Caitlin Heenan, Editor-in-Chief

QA

What is Flipped Classroom?

“It is different for different people. I personally produce videos on my iPad with the app called Explain Everything. What would have been a lecture during class is now homework. The students do not need me to takes notes. Now in class, they can work with each other on problems that used to be homework; they can ask specific questions about individual problems or general questions on the material and I can pull everyone together if there is something from the material they are lacking,” math teacher Steven Karr. “As I get more proficient with making the videos, we can get into different ways of working with material. We can work in some differentiation in terms of assignments. Each individual student needs different things. Some may need help with the skills, others with the application of those skills through working with problems. People can be working on slightly different things at the same time.”

QA

What demand does this classroom style put on you?

“Producing this kind of class is much more work for me and way out of my comfort zone. I can look at a section and have an idea of what I need to cover in terms of a lecture, that is easy, but making that lecture into a video that students will be able to follow at home is another story,” Karr said. “The videos take more thinking and paring down of the material. I need to realize that I do not need to hit every type of problem because the students will be exposed to those in class.”

QA

What are other difficulties in your class this year?

“Having new books and two different courses to work with to create videos for is very time consuming. Each video I make takes one to two hours to produce, but I try to have the videos only last 15 to 20 minutes for the students. However, that does not always work out,” Karr said. “Pre-calculus had to watch a video that was 44 minutes long.”

QA

What is teh goal of having a flipped class?

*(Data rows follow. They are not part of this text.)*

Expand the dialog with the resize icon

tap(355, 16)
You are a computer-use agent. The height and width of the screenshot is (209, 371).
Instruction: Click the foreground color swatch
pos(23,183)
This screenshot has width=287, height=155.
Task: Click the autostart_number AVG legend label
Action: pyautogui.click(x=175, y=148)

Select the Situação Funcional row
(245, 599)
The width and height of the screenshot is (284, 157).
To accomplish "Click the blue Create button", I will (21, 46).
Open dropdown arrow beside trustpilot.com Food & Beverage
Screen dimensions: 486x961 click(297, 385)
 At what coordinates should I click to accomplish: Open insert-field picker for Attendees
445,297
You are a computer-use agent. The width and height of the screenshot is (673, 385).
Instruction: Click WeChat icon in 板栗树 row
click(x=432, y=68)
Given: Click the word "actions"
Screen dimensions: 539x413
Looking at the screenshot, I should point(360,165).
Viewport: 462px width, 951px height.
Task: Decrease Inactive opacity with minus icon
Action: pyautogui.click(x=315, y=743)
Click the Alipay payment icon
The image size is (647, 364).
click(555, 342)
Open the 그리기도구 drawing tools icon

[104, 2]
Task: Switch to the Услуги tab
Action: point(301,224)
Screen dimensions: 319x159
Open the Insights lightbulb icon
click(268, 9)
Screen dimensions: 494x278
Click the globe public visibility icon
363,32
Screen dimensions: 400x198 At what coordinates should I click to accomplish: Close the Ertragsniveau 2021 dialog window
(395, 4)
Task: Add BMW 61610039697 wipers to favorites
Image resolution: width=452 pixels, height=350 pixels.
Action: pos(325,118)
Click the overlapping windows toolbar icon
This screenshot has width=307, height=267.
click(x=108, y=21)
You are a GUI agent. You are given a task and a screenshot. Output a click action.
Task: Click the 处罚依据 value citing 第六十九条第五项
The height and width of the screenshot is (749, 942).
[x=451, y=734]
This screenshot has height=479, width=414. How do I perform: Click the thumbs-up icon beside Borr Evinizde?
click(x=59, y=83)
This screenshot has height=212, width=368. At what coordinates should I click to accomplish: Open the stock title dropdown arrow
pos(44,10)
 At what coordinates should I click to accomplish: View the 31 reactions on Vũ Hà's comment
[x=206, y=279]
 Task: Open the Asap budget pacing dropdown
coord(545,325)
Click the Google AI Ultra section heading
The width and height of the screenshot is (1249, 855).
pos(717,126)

“Ultimately, after doing research into this type of classroom style and going to different classes in this style, I wanted to see for myself if this makes a difference in student achievement. Does this make students more comfortable with math classes? This year is a sort of test year, to see if it helped or if it just didn’t work effectively,” Karr said. “I hope that it works and to modify it for the next year. My goal as a teacher is to try to complete what is most beneficial for students and I am willing to give this a try. So far, students seem less stressed and more related to the material. Not as many people have dropped the classes as they have in past years.”